Джон молчал. Молчал неприятно. И Дерек потом понял, почему. Когда Стилински сказал ему, повторив давние слова Дитона:
- Ты взрослый человек, Дерек. Я очень был рад, что сын нашел опытного партнера. Состоявшегося в жизни. Который понимает, насколько тяжелую долю выбрал бы себе, решившись на союз с таким особенным мальчиком, как мой сын. Поэтому, если ты скажешь, что не готов принимать тот ущерб, который нанесет твоей жизни связь с душевнобольным человеком, а она нанесет, мы оба это знаем, я не буду осуждать тебя.
Дерек замер с трубкой у уха.
Да что за чушь! Что он несет? Он разве дал повод думать, что не готов?

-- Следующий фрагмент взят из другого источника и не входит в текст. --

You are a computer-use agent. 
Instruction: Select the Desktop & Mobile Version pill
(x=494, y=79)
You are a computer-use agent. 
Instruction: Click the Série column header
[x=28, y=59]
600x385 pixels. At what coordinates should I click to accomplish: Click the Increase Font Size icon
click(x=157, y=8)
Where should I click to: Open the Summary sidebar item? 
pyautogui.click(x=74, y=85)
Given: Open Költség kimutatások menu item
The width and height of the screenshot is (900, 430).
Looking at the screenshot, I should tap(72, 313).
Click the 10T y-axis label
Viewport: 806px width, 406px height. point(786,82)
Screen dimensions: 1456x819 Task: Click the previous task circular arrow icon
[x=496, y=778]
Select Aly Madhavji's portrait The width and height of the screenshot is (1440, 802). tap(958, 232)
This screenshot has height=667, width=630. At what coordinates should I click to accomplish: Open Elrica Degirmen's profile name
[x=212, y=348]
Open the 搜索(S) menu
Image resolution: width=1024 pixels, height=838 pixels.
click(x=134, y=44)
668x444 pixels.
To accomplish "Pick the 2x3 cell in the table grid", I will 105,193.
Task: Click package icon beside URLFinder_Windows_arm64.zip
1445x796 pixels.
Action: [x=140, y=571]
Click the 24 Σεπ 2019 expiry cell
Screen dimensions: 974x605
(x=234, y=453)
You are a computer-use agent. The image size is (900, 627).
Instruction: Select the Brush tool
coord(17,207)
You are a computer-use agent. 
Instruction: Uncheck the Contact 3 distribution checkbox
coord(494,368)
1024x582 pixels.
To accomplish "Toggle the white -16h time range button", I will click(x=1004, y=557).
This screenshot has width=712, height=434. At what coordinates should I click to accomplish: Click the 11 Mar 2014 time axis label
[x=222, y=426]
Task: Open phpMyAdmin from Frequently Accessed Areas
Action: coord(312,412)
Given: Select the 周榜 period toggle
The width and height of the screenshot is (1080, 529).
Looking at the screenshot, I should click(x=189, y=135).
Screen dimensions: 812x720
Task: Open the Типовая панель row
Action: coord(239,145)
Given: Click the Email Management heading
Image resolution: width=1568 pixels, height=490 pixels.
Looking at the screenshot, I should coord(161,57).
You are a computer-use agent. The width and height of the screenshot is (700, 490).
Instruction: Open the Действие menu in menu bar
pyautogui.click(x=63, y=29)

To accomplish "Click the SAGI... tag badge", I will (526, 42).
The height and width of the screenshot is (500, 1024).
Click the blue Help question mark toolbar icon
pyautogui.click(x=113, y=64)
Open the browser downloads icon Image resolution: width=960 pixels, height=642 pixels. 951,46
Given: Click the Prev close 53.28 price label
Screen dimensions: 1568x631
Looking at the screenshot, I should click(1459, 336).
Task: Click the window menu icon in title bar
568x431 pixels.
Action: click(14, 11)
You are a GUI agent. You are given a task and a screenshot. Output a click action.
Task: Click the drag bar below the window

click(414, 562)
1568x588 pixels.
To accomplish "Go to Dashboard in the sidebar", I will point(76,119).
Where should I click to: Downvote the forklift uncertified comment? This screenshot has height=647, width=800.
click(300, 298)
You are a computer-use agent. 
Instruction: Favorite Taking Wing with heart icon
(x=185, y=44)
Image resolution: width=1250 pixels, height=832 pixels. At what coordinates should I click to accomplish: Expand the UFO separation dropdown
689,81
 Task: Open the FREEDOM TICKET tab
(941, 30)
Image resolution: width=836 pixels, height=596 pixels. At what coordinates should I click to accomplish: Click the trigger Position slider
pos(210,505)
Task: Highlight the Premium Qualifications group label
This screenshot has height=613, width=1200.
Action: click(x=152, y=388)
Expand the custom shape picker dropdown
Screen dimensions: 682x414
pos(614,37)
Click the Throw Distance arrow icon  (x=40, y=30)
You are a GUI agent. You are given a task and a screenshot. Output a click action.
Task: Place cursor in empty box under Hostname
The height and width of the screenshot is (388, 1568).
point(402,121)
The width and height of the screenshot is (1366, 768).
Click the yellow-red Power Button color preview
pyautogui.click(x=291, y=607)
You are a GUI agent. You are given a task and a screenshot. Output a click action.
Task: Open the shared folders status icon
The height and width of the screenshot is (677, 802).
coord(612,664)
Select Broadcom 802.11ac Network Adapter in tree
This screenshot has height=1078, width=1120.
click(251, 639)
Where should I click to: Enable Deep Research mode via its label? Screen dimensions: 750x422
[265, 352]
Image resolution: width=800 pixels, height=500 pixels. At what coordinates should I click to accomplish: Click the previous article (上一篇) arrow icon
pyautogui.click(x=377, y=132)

И только проговорив все это мысленно, понял – ведь он действительно не готов. К такому вообще невозможно быть готовым. И ему страшно. Он, как бы странно это ни звучало, окруженный поддержкой двух взрослых понимающих людей, сейчас оказался совершенно один.
- Что же мне делать, Джон? – потерянно спросил он в тишину эфира.
- Реши всё сам, Дерек, – попросил, не потребовал Стилински. – И чем быстрее, тем лучше.
Решать не пришлось. Точнее, решение пришло к Дереку само – вплыло в сознание, перемешав мотивации и просто случившись.
Он непривычно рано вернулся домой из офиса, именно в эти дни перестав брать дополнительные нагрузки в виде сложных, запутанных договоров, за которые другие брались неохотно.
Тихо зашел в холл, разулся и мягкими шагами направился в гостиную. Стайлз мог быть на учебе. Но Дерек уловил еле слышные звуки какой-то возни из ванной комнаты. Эти звуки были ясны и понятны. Они четко говорили Дереку о том, что там происходит. Может, его чуткий слух был виноват, а может – настороженное состояние всех последних дней их бескровной войны, в которой медленно умирали двое.